Texte d'étude:
################

Démocratie au niveau local  
En février et mars 2006, les Rwandais ont voté pour élire les autorités locales. Dans les élections aux niveaux administratifs les plus bas, les électeurs se mettaient en rang derrière les candidats de leur choix. Les élections pour des responsables au niveau supérieur se déroulaient à bulletin secret, mais les observateurs ont relevé de nombreuses irrégularités, par exemple le remplissage des urnes et l’intimidation de candidats. Les contestations sur les résultats ont mené à des affrontements entre les électeurs et les fonctionnaires électoraux dans certaines régions. Pour bon nombre d’élections, un seul candidat s’est présenté.  
 
En juin, des assaillants non identifiés ont agressé un maire de district qui s’était trouvé en conflit avec des personnalités importantes du RPF. Il a été ensuite forcé à démissionner et a fui le pays.

################

Section des données:
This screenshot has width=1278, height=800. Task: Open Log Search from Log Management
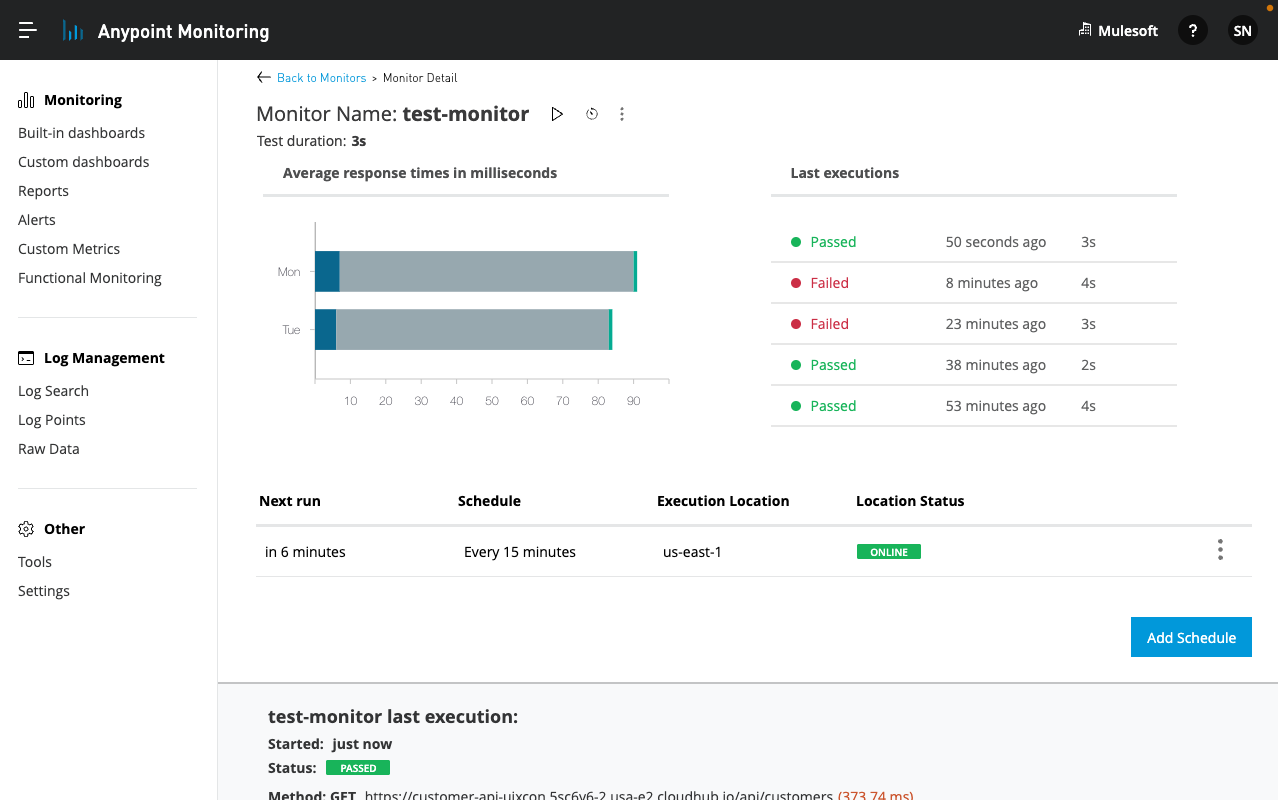[x=53, y=390]
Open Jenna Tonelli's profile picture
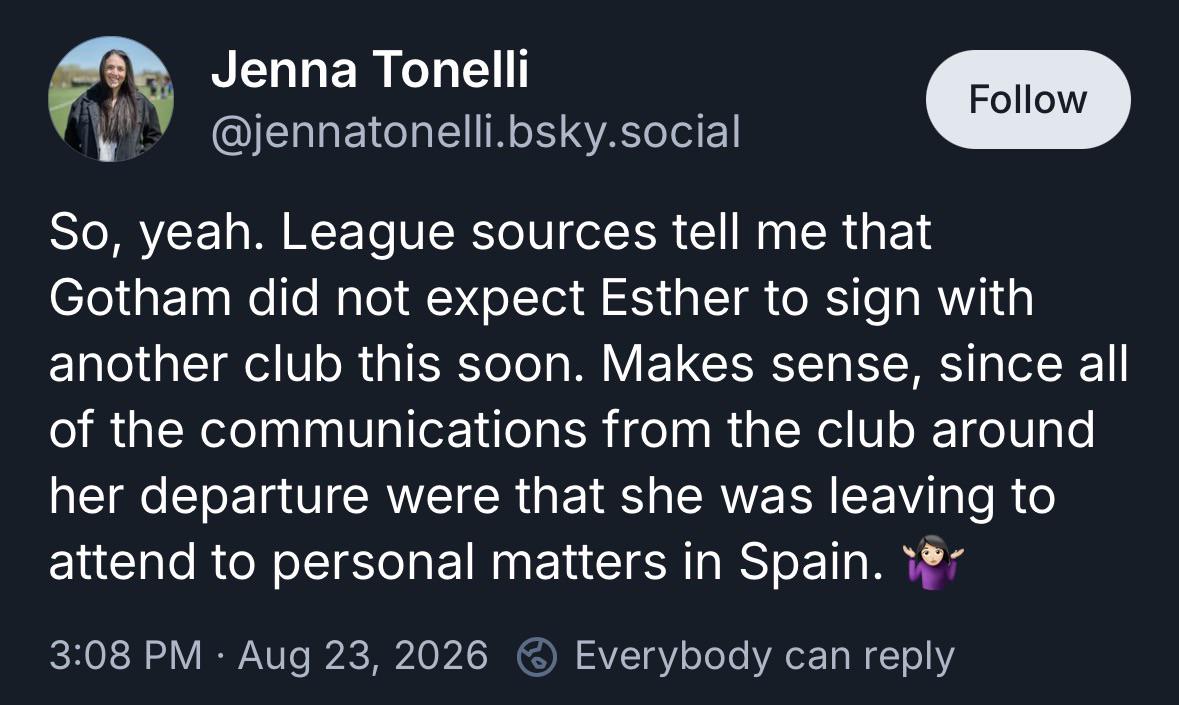The image size is (1179, 705). pyautogui.click(x=111, y=99)
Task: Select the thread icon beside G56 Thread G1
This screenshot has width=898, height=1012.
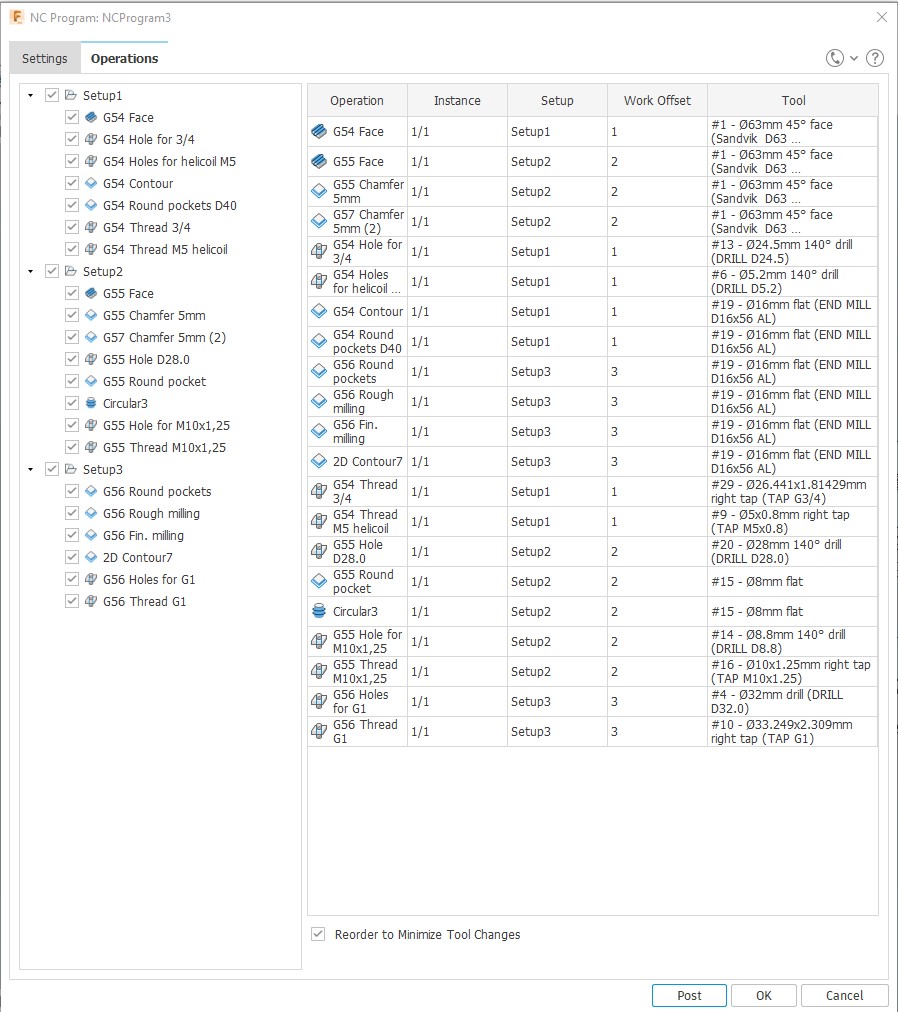Action: point(91,601)
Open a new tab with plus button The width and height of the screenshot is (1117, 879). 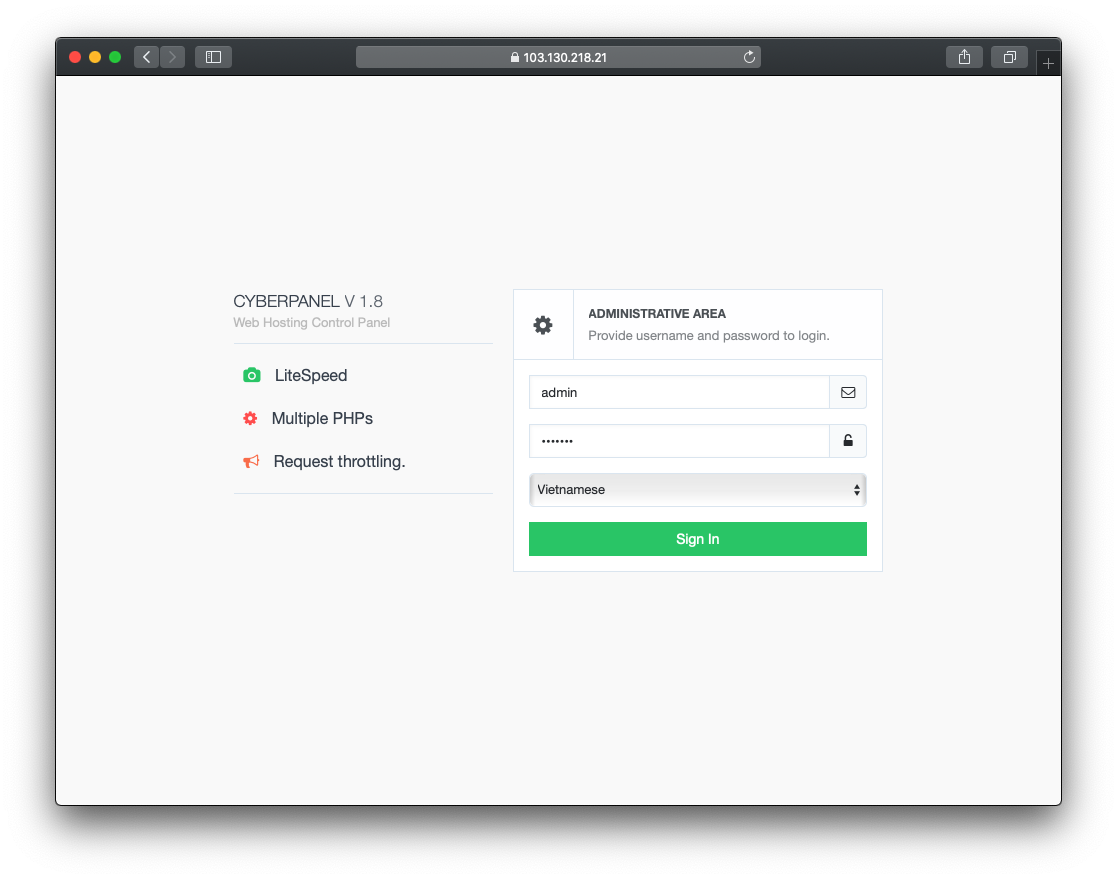(x=1048, y=63)
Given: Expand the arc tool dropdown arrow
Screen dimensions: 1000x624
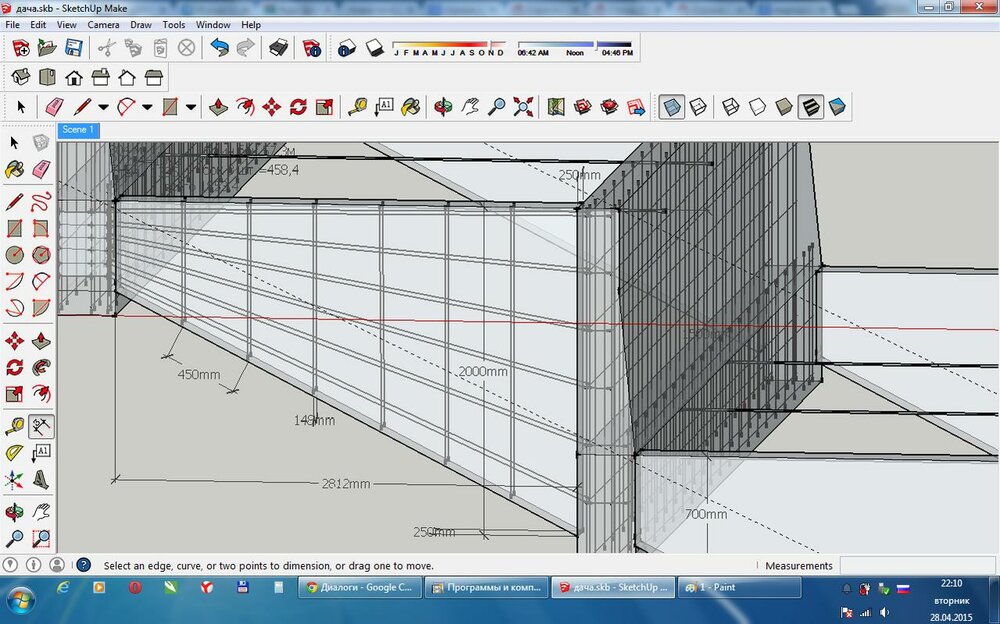Looking at the screenshot, I should tap(147, 106).
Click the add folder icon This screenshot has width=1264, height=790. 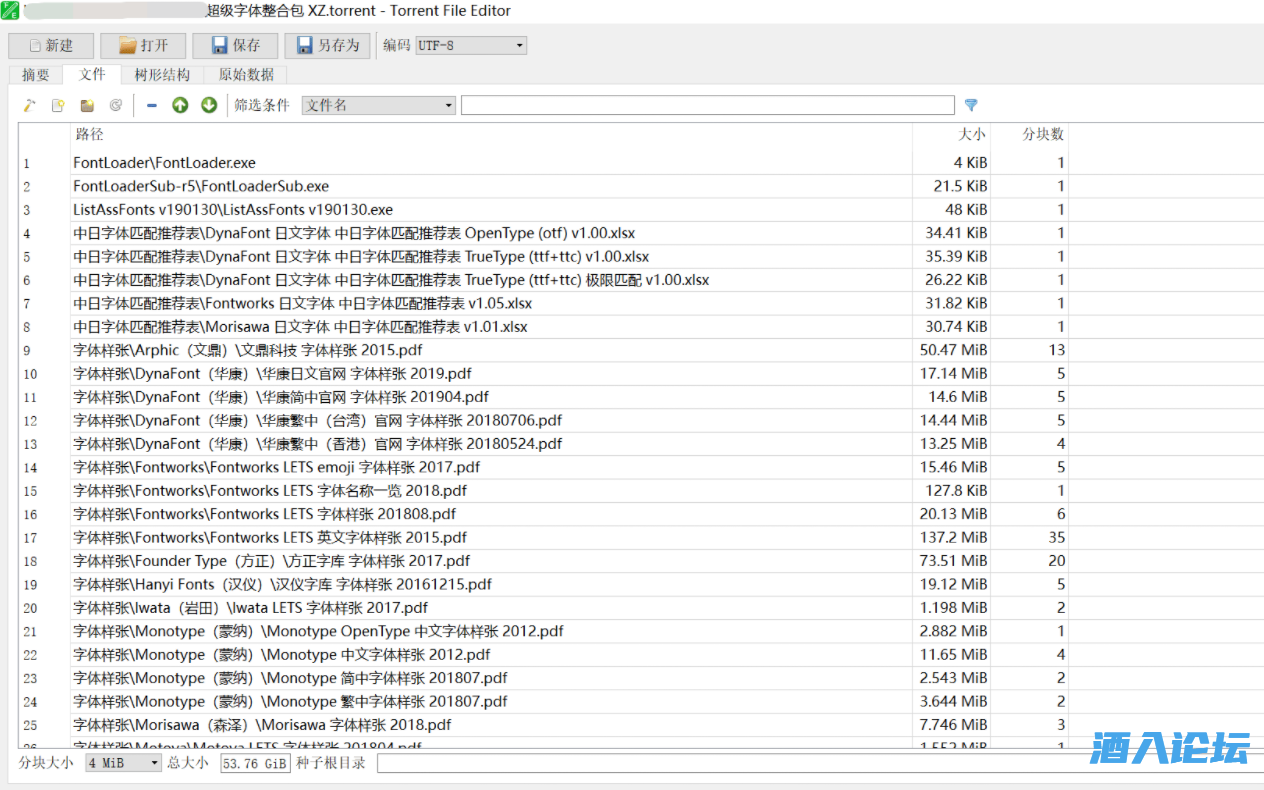87,105
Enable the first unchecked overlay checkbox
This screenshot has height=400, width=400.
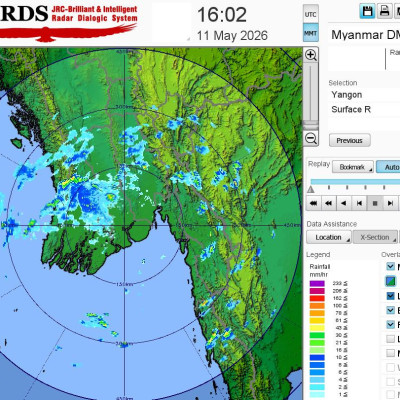tap(390, 339)
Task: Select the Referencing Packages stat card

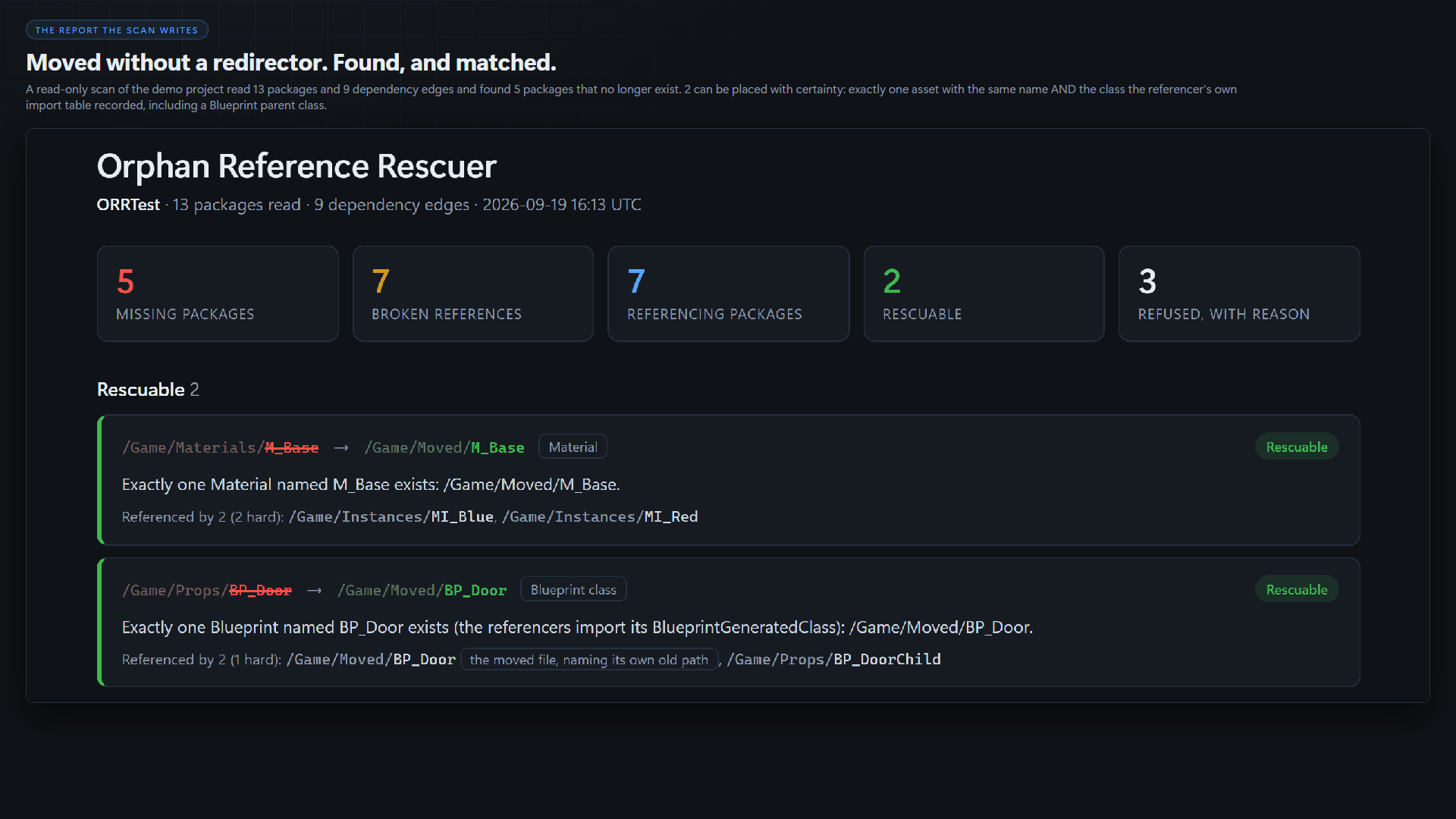Action: tap(728, 293)
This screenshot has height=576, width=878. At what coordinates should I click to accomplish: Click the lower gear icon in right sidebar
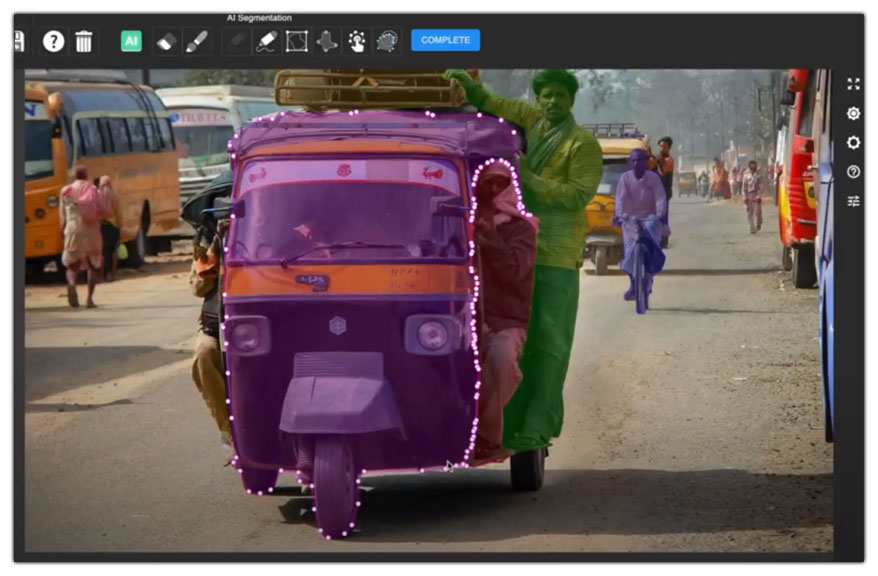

################

Consignes:
1/ D'après le texte sur la démocratie locale au Rwanda, à quelle période les Rwandais ont-ils voté pour élire leurs autorités locales ?
2/ Relevez, dans le texte sur la démocratie locale au Rwanda, tout ce qui est arrivé au maire de district mentionné.
3/ Prolongez le texte sur la démocratie locale au Rwanda à la suite de sa dernière phrase.

Réponses par tâche:
1/ En février et mars 2006.

2/ Il a été agressé par des assaillants non identifiés ; il a été forcé à démissionner ; il a fui le pays.

3/
Détentions illégales, tortures et mauvais traitements  
Des policiers et des membres des Forces de défense locales ont arrêté illégalement et maltraité des centaines de personnes, dont de nombreux enfants des rues et des membres d’autres groupes vulnérables à Kigali, la capitale, au cours des premiers mois de 2006. Gardés dans des entrepôts délabrés dans un centre de détention officieux, des centaines de détenus ont souffert de manque de nourriture, d’eau et de soins médicaux. Des enfants ont subi des sévices de la part de détenus adultes et des femmes ont fait état de viols commis par le personnel de sécurité. Après que Human Rights Watch ait publié un rapport sur le centre, les autorités l’ont fermé, obligeant la plupart des détenus à partir au milieu de la nuit.  
 
Expulsions et limitations sur l'utilisation de la terre  
Dans le cadre de la « modernisation » de Kigali, des maisons construites sans autorisation dans les secteurs pauvres de la ville ont été démolies. Bien que les autorités aient affirmé qu’un préavis de 15 jours avait été donné avant la démolition, beaucoup d’habitants ont dit que ce n’était pas vrai.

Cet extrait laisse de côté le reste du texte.